- **Problem**:
Locate each line with the string "image" in the listing below and copy it.

- **Material for this exercise**:

*-*-*

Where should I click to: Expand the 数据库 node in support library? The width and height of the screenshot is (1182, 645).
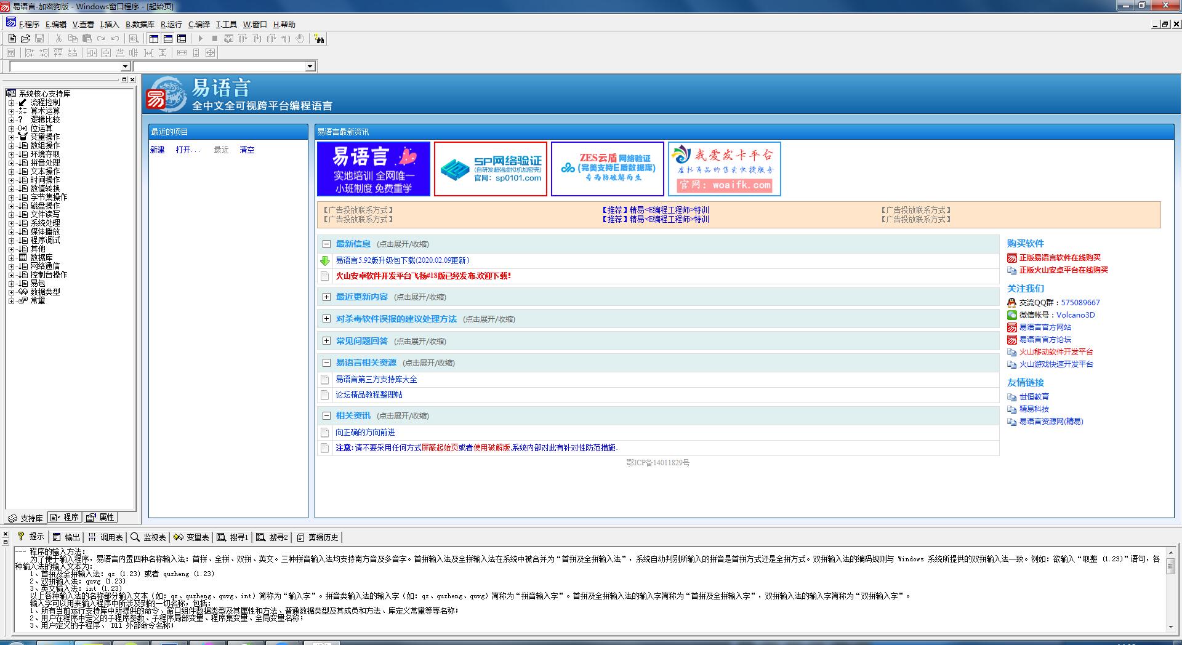click(11, 258)
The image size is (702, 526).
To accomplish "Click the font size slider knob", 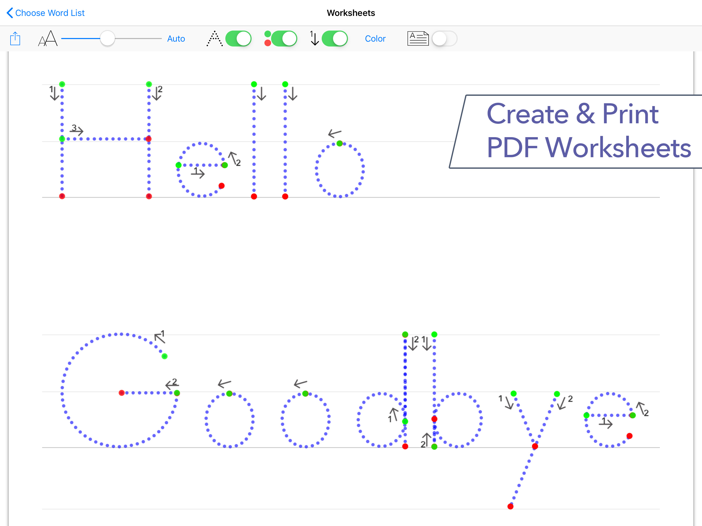I will 108,39.

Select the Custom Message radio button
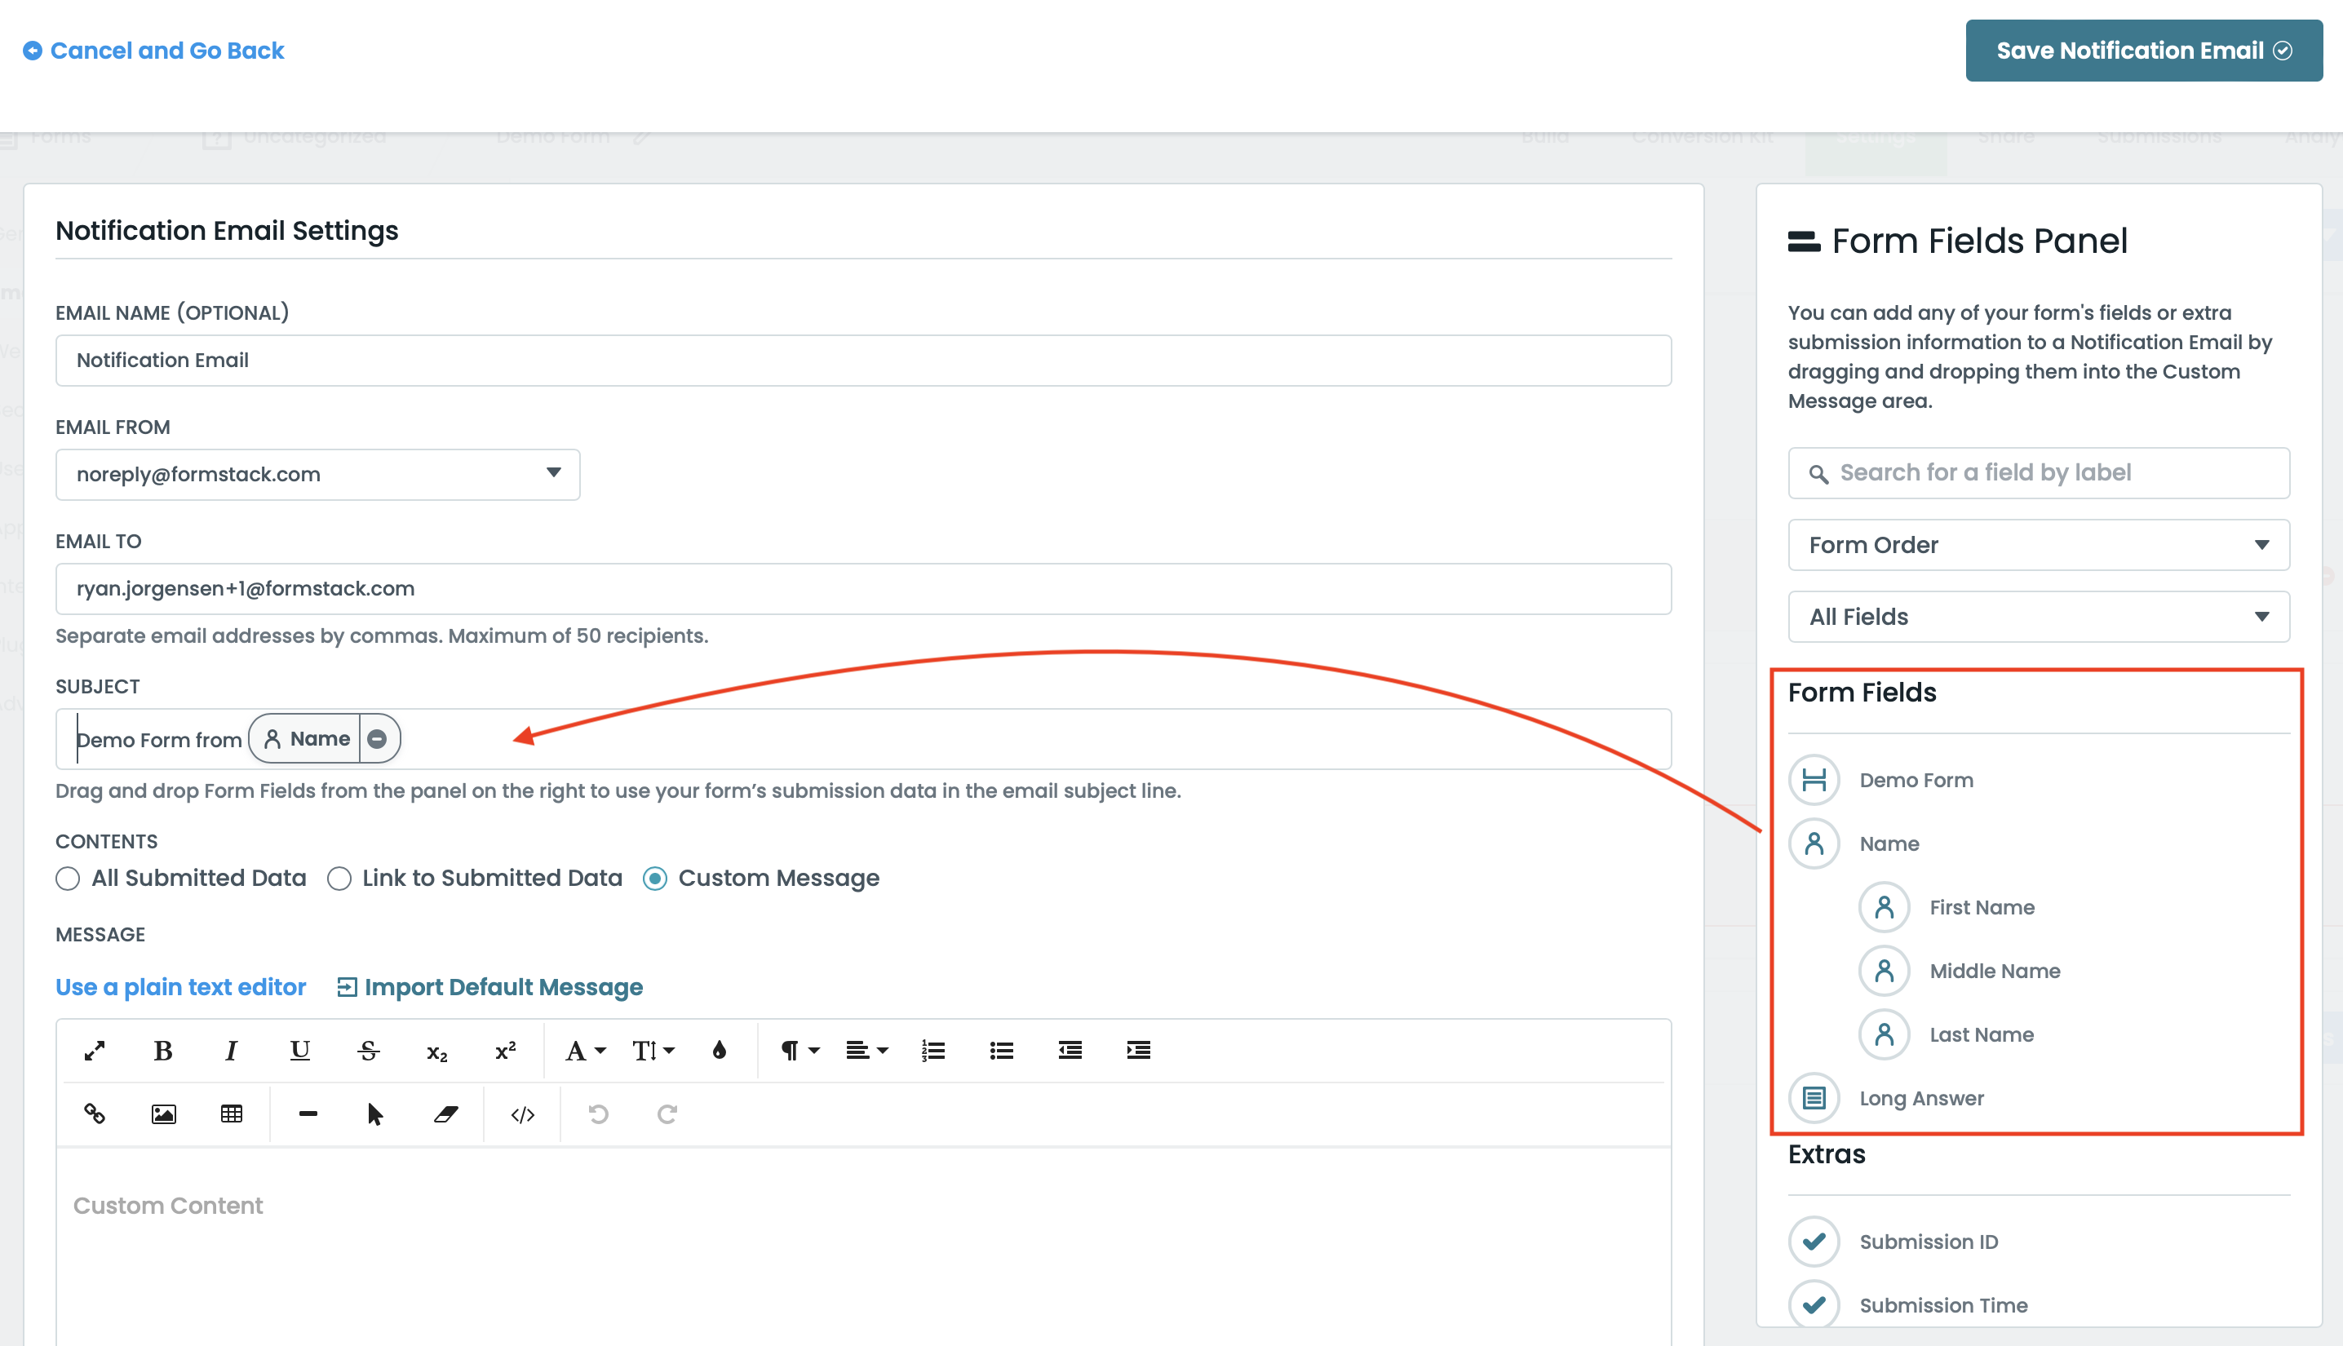click(x=655, y=879)
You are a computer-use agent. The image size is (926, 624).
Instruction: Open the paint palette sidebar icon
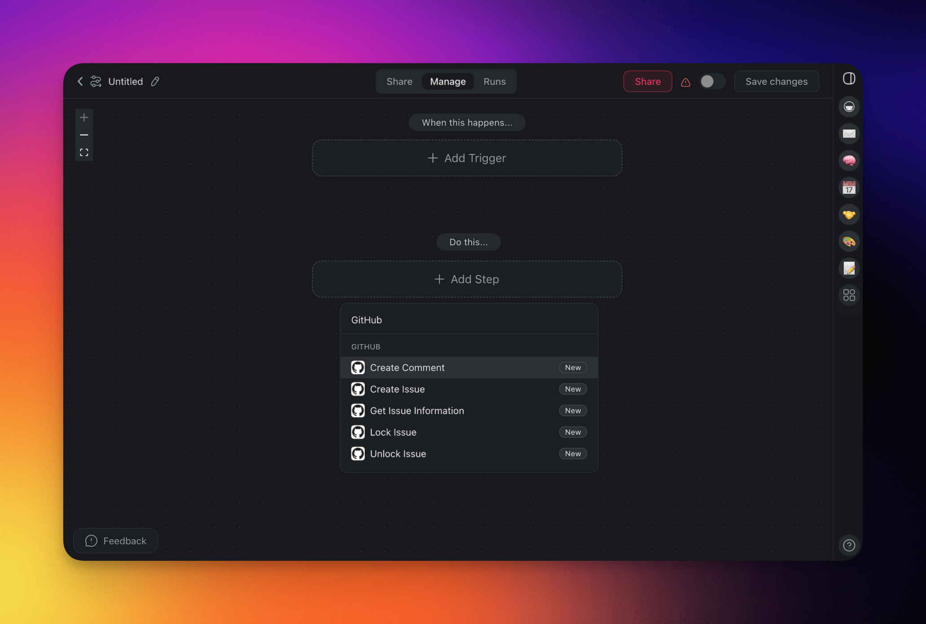[x=848, y=241]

*-*-*

- **Expected answer**:
The image size is (702, 526).
You are a computer-use agent. The image size is (926, 624).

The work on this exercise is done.